- Data provided -
━━━━━━━━━━━━━━━━━━━━
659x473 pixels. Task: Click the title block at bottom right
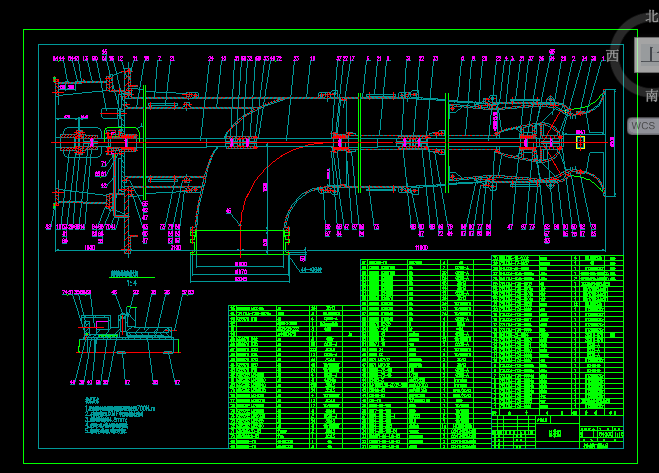pos(556,430)
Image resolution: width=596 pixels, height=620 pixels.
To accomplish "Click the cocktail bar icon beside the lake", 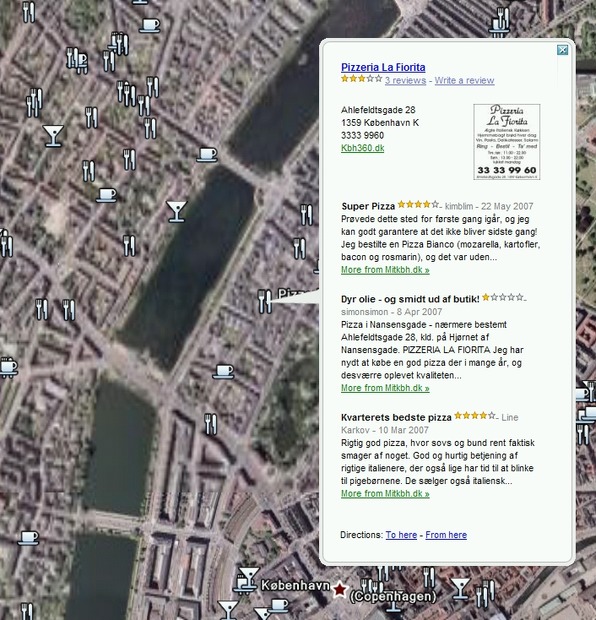I will [176, 211].
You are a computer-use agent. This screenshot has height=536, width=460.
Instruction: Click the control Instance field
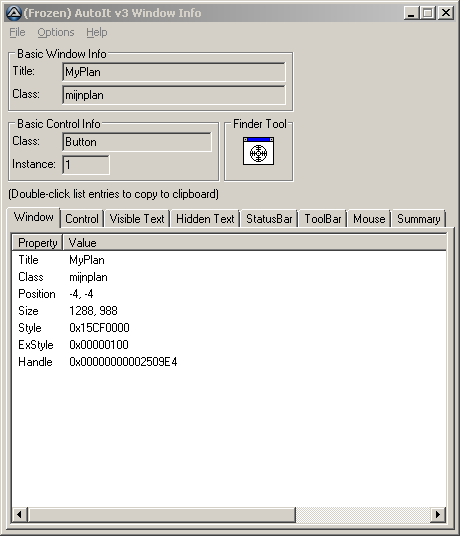86,165
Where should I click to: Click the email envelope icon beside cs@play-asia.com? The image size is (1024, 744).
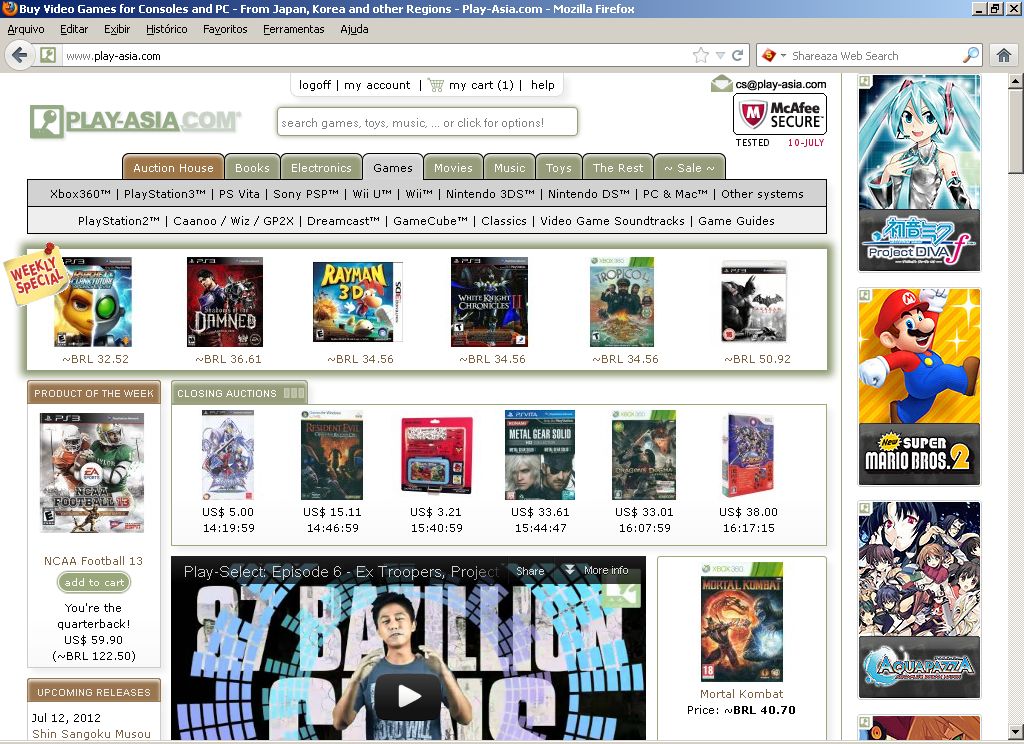click(721, 84)
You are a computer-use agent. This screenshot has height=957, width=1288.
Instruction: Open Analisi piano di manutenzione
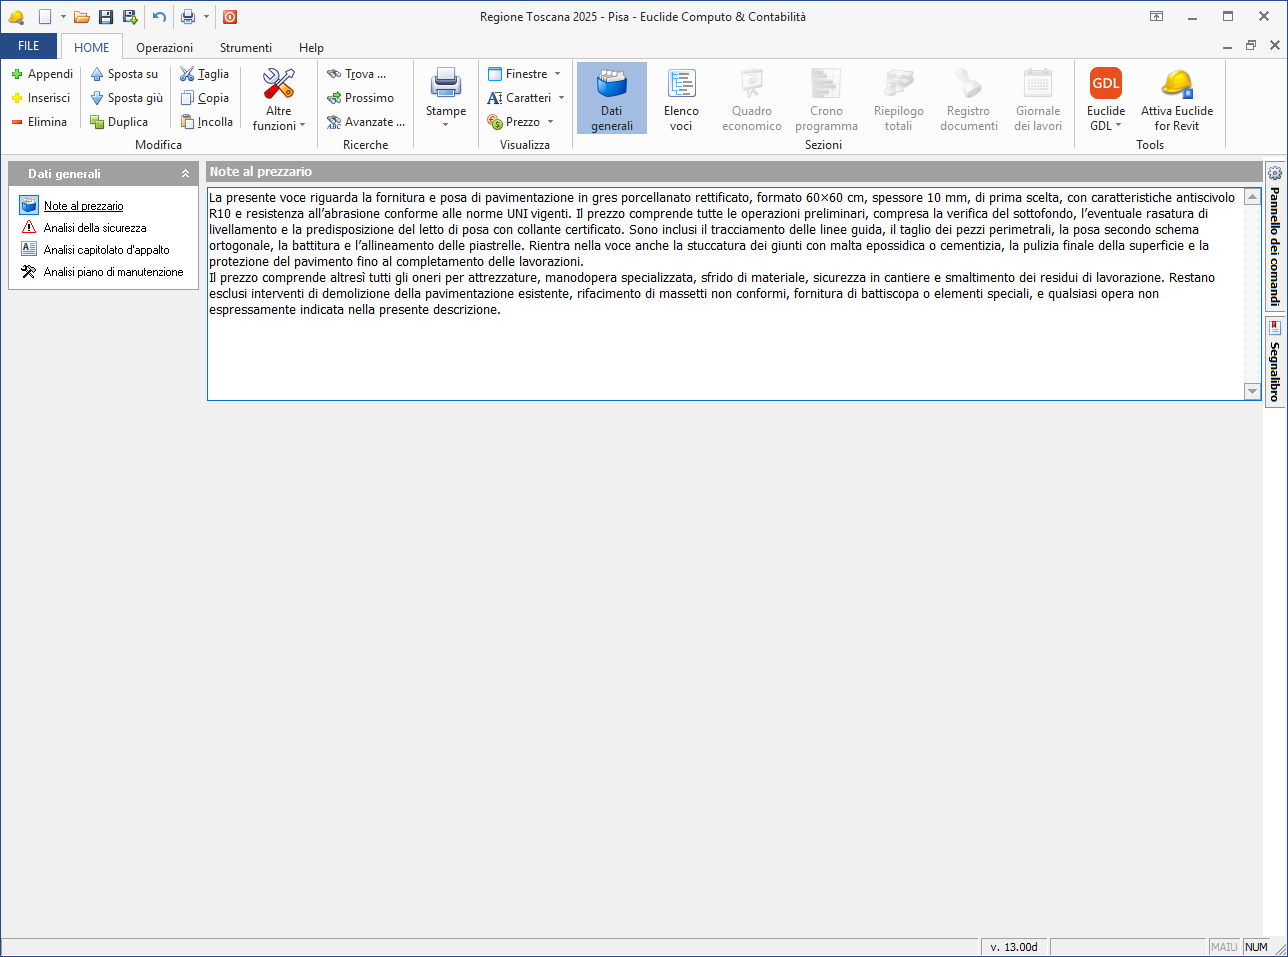[113, 272]
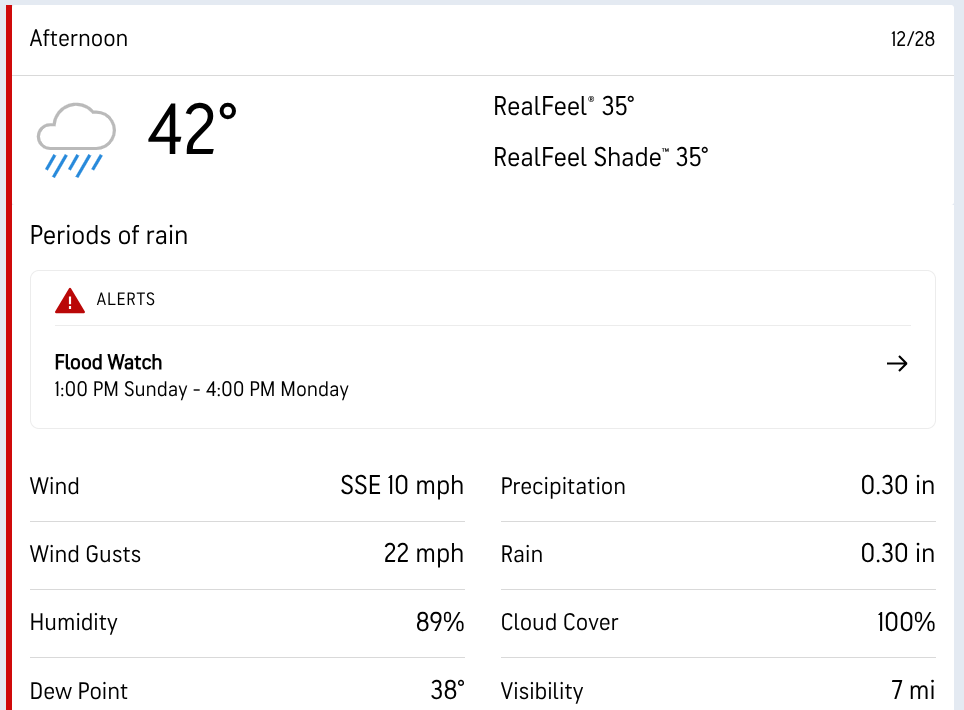The image size is (964, 710).
Task: Click the ALERTS section label
Action: click(x=125, y=299)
━━━━━━━━━━━━━━━━━━━━
- Aim of the task -
The required answer is the lines from the one that contains "Instruction: Click the control Instance field" through the last line of the records, restated word for word, with every picture dropped.

- Exercise output -
Instruction: Click the control Instance field
86,165
Where should I click to: Click the email envelope icon beside cs@play-asia.com? The image size is (1024, 744).
click(721, 84)
You are a computer-use agent. This screenshot has height=957, width=1288.
Instruction: Open Analisi piano di manutenzione
[113, 272]
The image size is (964, 710).
Task: Click the ALERTS section label
Action: click(x=125, y=299)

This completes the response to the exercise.